PostPosted: Tue Jun 21, 2016 1:04 pm
by Aki88
Hello,

Couple of queries:
a. Which SORT product you have: DFSORT or SYNCSORT; the solution provided by Mr. ottoelflaco is a SYNCSORT solution going by the 'SUM FIELDS=NONE,XSUM' statement and will not work with DFSORT.
b. The time-stamp data start and end-position are not consistent for all records; can you please specify the column numbers where they start; or are your records of variable length?
c. The last line of your post is tad-bit confusing; when you say 'write only one record', do you mean you want only this one record written in output or the other two records with different value in field-1 as well:

Namrata_Singri wrote:it should write only one record in output file if the date and timestamp is same in input file like record3

(178       PQR      20160620    051122).


Coded


d. Do you want the header line preserved in output?
Namrata_Singri wrote:

Feild1   feild2    date(yyyymmdd)         timestamp(hhmmss)
123       ABC      20160620                         083938
123       ABC      20160620                         053623
145       LMN      20160619                        123456
145       LMN      20160620                        116712
178       PQR      20160620                        051122
178       PQR      20160620                        051122


e.
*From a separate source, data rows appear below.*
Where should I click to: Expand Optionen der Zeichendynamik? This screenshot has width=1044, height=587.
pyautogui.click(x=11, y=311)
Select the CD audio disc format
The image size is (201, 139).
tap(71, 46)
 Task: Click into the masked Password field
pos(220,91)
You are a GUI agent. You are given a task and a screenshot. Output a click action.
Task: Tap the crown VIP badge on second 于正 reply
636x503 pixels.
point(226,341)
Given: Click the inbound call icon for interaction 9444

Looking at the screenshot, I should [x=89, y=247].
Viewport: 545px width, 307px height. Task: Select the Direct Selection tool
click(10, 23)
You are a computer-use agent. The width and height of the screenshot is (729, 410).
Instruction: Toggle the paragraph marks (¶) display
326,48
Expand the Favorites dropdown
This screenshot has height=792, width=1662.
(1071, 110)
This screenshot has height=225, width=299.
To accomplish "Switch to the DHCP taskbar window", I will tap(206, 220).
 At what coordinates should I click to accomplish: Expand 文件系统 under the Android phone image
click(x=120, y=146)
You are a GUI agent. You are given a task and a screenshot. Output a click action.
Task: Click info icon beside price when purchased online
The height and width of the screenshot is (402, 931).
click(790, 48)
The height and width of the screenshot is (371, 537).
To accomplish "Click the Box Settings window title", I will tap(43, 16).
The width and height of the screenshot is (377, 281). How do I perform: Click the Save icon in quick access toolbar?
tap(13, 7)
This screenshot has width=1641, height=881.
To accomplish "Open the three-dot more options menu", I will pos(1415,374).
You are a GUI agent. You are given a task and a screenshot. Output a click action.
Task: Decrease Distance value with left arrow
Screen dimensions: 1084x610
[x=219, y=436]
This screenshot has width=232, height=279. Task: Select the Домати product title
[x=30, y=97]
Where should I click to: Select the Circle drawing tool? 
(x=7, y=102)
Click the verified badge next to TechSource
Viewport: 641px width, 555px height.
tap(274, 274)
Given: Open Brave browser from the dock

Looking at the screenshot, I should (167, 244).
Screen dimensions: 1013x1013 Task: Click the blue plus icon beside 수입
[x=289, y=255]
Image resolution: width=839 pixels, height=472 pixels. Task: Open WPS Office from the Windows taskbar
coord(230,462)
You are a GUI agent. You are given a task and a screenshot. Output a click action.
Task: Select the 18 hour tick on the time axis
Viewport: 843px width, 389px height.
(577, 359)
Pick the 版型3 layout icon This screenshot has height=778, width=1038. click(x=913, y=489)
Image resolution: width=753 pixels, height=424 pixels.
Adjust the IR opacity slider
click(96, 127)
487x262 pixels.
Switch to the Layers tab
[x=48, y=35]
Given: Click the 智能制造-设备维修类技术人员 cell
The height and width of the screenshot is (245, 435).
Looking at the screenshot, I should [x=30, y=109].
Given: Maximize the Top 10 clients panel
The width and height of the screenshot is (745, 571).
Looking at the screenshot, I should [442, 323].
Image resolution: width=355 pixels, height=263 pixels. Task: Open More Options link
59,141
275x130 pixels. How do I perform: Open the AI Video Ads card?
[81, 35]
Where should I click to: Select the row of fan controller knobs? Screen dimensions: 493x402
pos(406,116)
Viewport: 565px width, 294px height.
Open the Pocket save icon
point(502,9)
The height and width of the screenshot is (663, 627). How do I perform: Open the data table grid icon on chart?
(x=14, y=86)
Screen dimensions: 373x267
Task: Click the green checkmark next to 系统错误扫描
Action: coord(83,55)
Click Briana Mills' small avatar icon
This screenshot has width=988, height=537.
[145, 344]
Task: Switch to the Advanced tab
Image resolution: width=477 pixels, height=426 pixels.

Do you want the final output to be sorted or do you want the original order preserved?
f. Lastly, your SORT keys vs your output do not match, for example - if your SORT key is Field-1, date and time-stamp, then both records for field-1 = 123, will be retained, as 'timestamp' is not duplicate there.

If the above queries pertaining to the SORT key are cleared, then this will require a simple SUM FIELDS=NONE; in case this does get a bit complicated, then an ICETOOL with DISCARD operator should give you what is needed.